EXERCISE =
Copying starts at the line containing "Viewport: 695px width, 476px height." and stops after the last line of the records; each line is repeated exactly, and pictures are skipped.

Data records =
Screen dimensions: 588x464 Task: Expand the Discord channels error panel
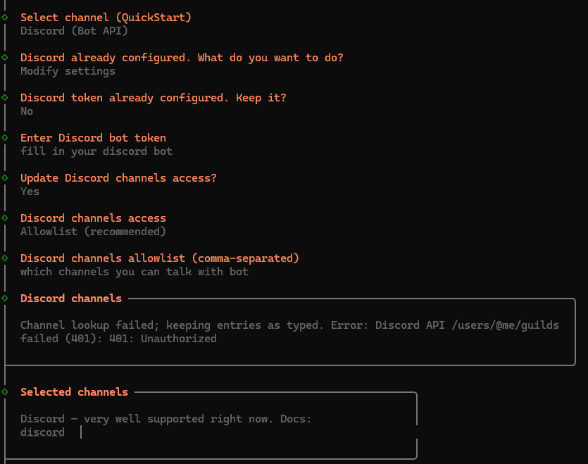click(x=70, y=298)
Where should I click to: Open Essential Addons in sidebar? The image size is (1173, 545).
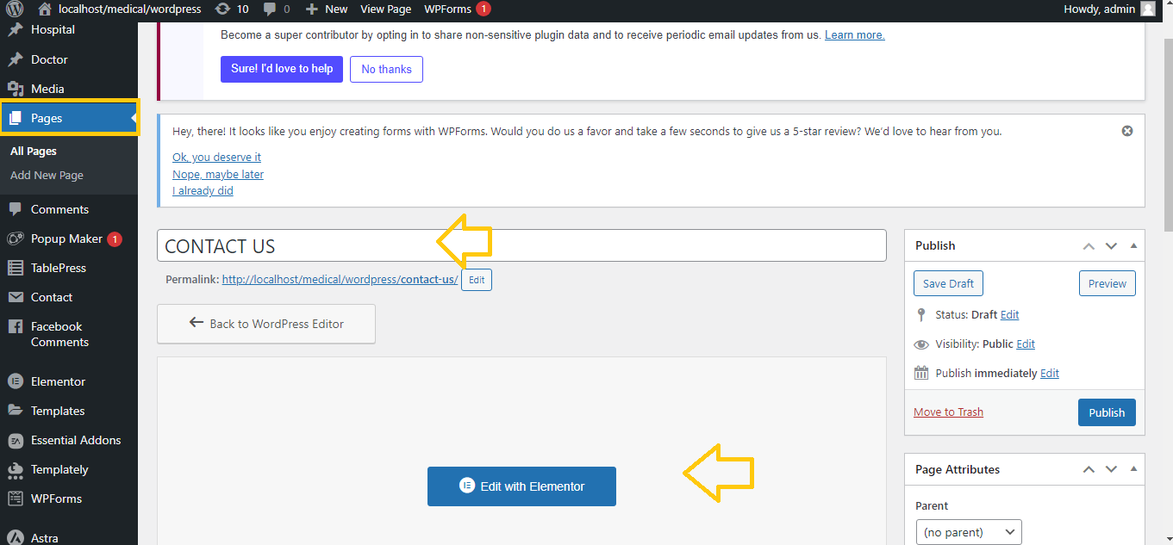76,440
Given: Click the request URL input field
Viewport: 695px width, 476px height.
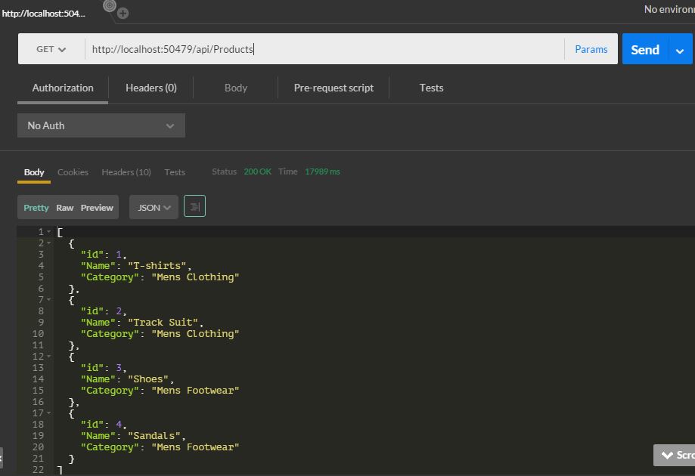Looking at the screenshot, I should (325, 49).
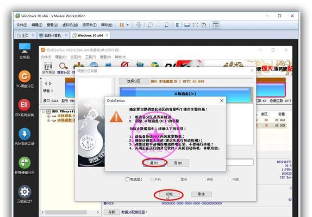Click the blue 本地磁盘(D:) partition bar
Screen dimensions: 312x217
185,94
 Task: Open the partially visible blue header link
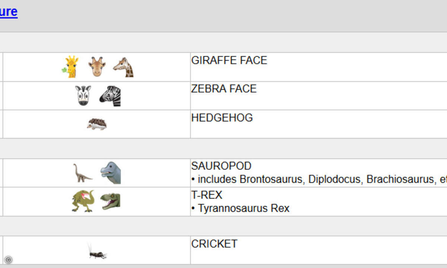coord(9,12)
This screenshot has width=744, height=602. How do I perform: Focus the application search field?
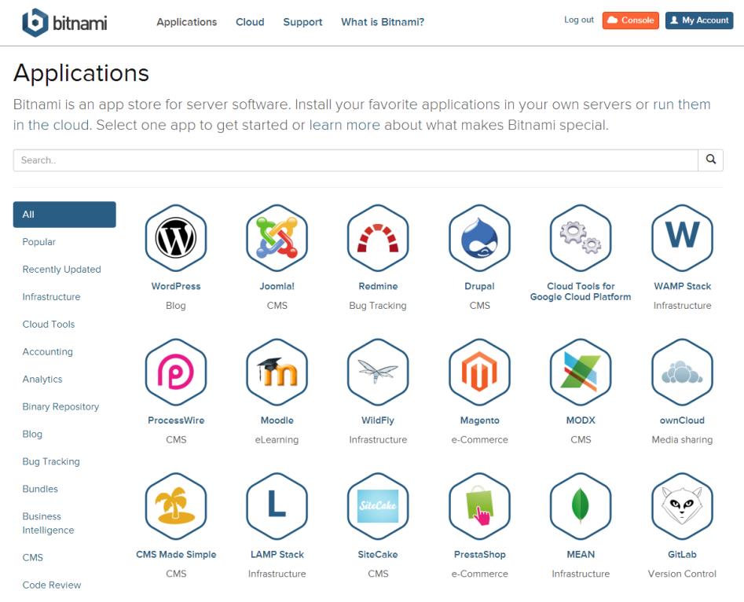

ANSWER SECTION =
Viewport: 695px width, 476px height.
Looking at the screenshot, I should (325, 49).
Click the blue 本地磁盘(D:) partition bar
Screen dimensions: 312x217
185,94
 Task: Open the partially visible blue header link
coord(9,12)
This screenshot has width=744, height=602. How do I perform: Focus the application search field?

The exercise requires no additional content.